◆ **PROBLEMS AND TASKS**:
a. Translate the sentence "Congratulations on a great buy!" from the forum thread about the Shelby bike into Spanish.
b. In the forum thread about the Shelby bike, reproduce the text from "## BLWNMNY (Dec" up to and including "schwinn (Jan 17, 2019)".

◆ **PASSAGE TO READ**:
========

# $200. 40/41 Shelby in East Bay



## OldSkipTooth (Nov 27, 2018)

https://sfbay.craigslist.org/eby/bik/d/american-flyer-vintage-tank/6758769434.html


----------



## fordmike65 (Nov 27, 2018)




----------



## fordmike65 (Nov 27, 2018)




----------



## island schwinn (Nov 27, 2018)

Picking it up tomorrow.


----------



## island schwinn (Nov 29, 2018)

What a crust monster. This will get serviced with new tires,grips,and a good used seat and ridden like I stole it.funny the offers of more money got shot down.the poor guys win another one.


----------



## Boris (Nov 29, 2018)

Sigh. Congratulations on a great buy!


----------



## island schwinn (Dec 20, 2018)

Some progress. No chrome left to polish.wheels will be done soon.


----------



## BLWNMNY (Dec 20, 2018)

Nice  pick up Brian, you made out good. Looking forward to see what you do with it!

Chris


----------



## island schwinn (Jan 17, 2019)

Finally had a couple days to work on it.


----------



## rusty.kirkpatrick (Jan 17, 2019)

island schwinn said:


> Finally had a couple days to work on it.View attachment 934582
> 
> View attachment 934583
> 
> View attachment 934584



Nice work, I love crusty wheels with blackwalls.


----------



## spoker (Jan 17, 2019)

can i have the head lite?mine is missing the top!


----------



## vincev (Jan 17, 2019)

Nice CL find.you were lucky 1


----------



## island schwinn (Feb 6, 2019)

DONE


----------



## MrAustralia (Feb 7, 2019)

Absolutely Stonking!


----------

========

◆ **DATASET EXCERPT**:
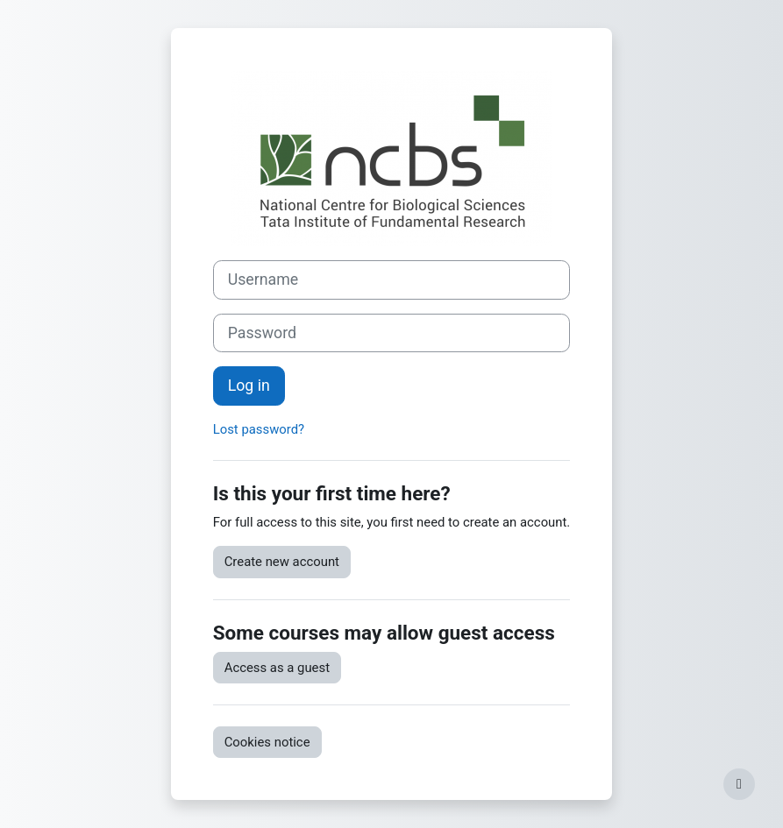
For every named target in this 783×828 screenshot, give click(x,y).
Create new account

========

◆ **SOLUTIONS TO THE TASKS**:
a. ¡Felicidades por una gran compra!

b.
## BLWNMNY (Dec 20, 2018)

Nice  pick up Brian, you made out good. Looking forward to see what you do with it!

Chris


----------



## island schwinn (Jan 17, 2019)